Youtube videolarıyla kısa sürede şöhret olan ve para kazanan çocukların, gelecekte uyum sorunları yaşayabileceği ve genelde sanatçılarda görülen "Diva Sendromu"na kapılabileceği uyarısı yapıldı.
Popüler sosyal medya siteleri arasında yer alan Youtube, kullanıcılarına video içerik üreterek kısa sürede çok sayıda insana ulaşma imkanı sunuyor. Çocuklar ve gençlerin çok fazla zaman geçirdiği bu platformda, Youtube kanalı sahipleri milyonları bulan takipçileri ile üne kavuşabiliyor, tıklanma ve görüntüleme başına para kazanabiliyor.
Bu platformda moda ve oyun videoları çeken, özel yaşamlarına ilişkin paylaşımlarda bulunan, kısa sürede şöhret olan ve para kazanan çocuklar, gelecekte çeşitli uyum sorunlarıyla karşılaşabiliyor.
"Kendilerini hayal ettikleri kişiler gibi gösterebiliyorlar"
Konuya ilişkin bilgi veren Gazi Üniversitesi Tıp Fakültesi Çocuk Ruh Sağlığı Ana Bilim Dalı Öğretim Üyesi Prof. Dr. Yasemen Işık Taner, çocukların sanal ortamda kendilerini daha rahat ifade ederek hayal ettikleri kişiler gibi gösterebildiğini belirtti.
Çocukların sanal ortamda farklı kimliklere bürünerek ünlü olma gayesi güdebildiğine ve zaman zaman şuursuz davranışlar sergileyebildiğine dikkati çeken Taner, şöyle devam etti:
"Birden bire para kazanıp üne kavuşan çocuk, yaşına göre yapması gereken şeyleri geride bırakmaya başlıyor. Artık derslere, kurması gereken normal aile ilişkilerine önem vermemeye başlıyor. Daha sonraki dönemlerde de hem sosyal ilişkileri hem akademik başarısı hem de aile ilişkileri açısından uyum sorunları yaşayabiliyor."
Bu noktada anne babaların sorumlulukları olduğunu hatırlatan Taner, bazı ailelerin çocuklarının teknolojiyle iç içe olmasını veya birtakım sosyal medya araçlarını kullanmasını, olumlu karşıladığını, öncelikle bu algının ortadan kaldırılması gerektiğini dile getirdi.

-- Gösterilen malzeme --

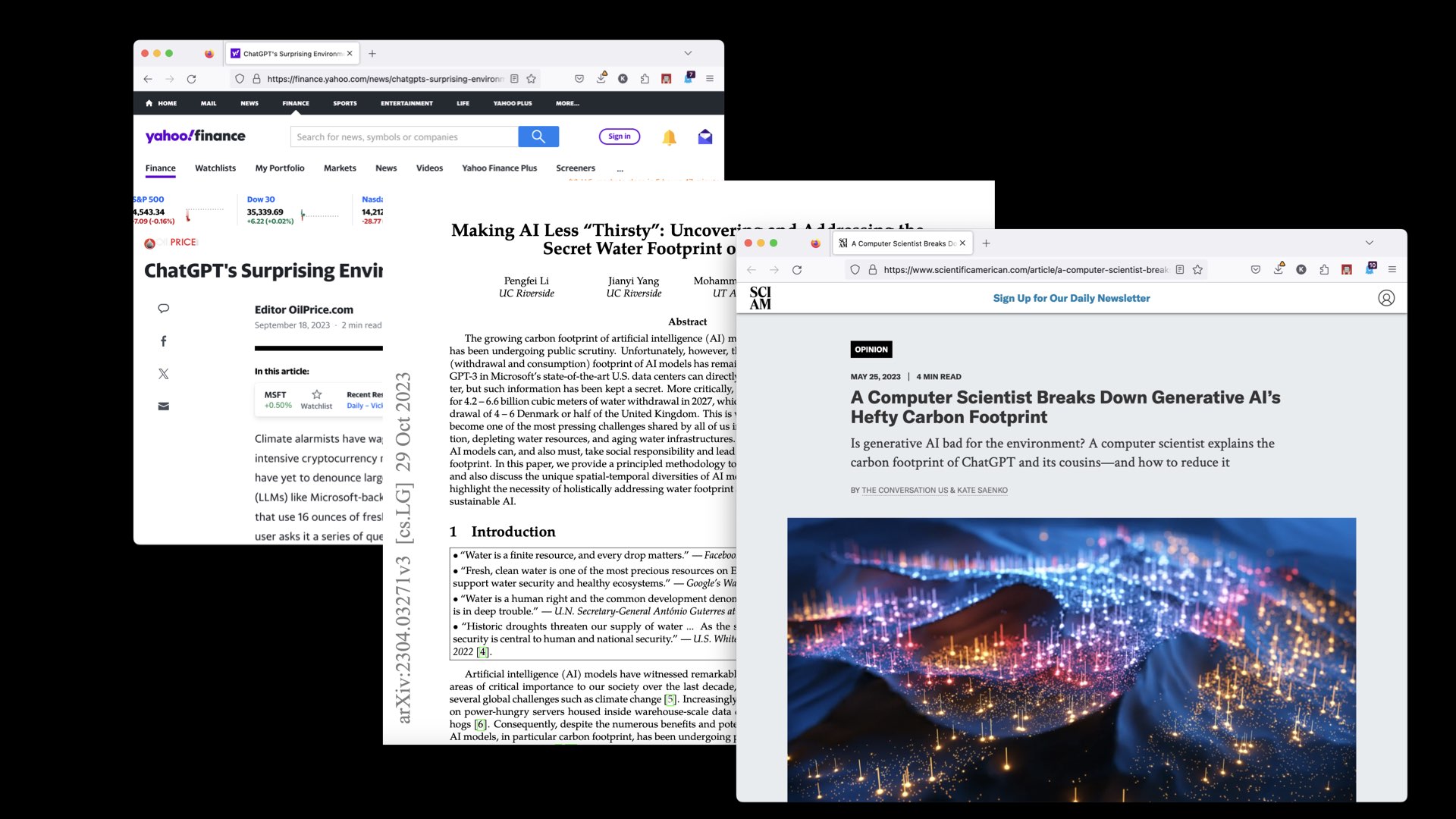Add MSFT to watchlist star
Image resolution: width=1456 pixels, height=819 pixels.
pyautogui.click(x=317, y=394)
* * *
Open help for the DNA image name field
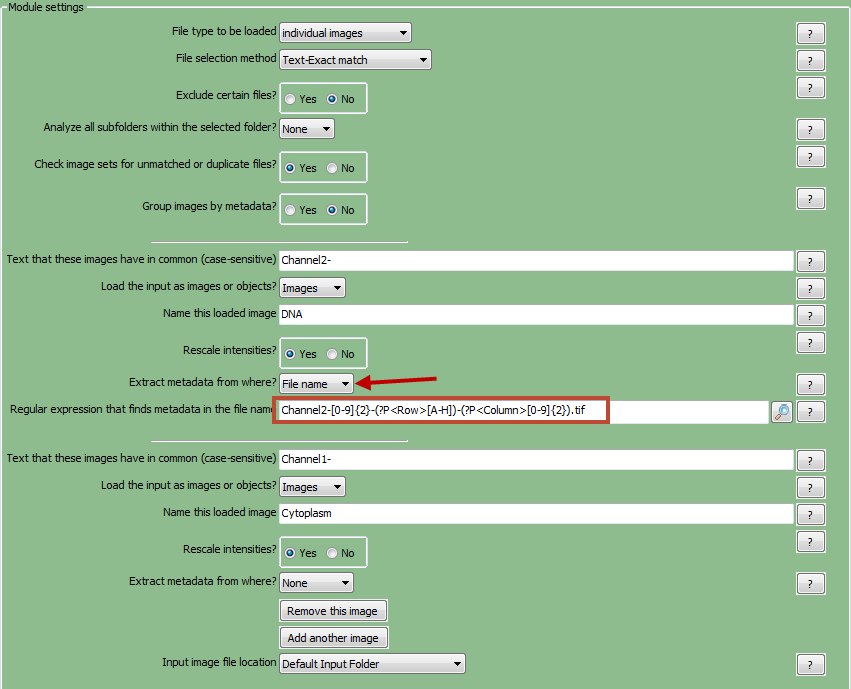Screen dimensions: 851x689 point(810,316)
* * *
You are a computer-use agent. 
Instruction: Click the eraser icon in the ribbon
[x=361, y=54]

-- Görev ayrıntıları --
Youtube'da kısa sürede ünlü olan çocuklarla ilgili metne göre, bu çocukların hangi sendroma kapılabileceği uyarısı yapılmıştır? Yanıt için yalnızca metne dayanın.

-- Görev yanıtı --
Diva Sendromu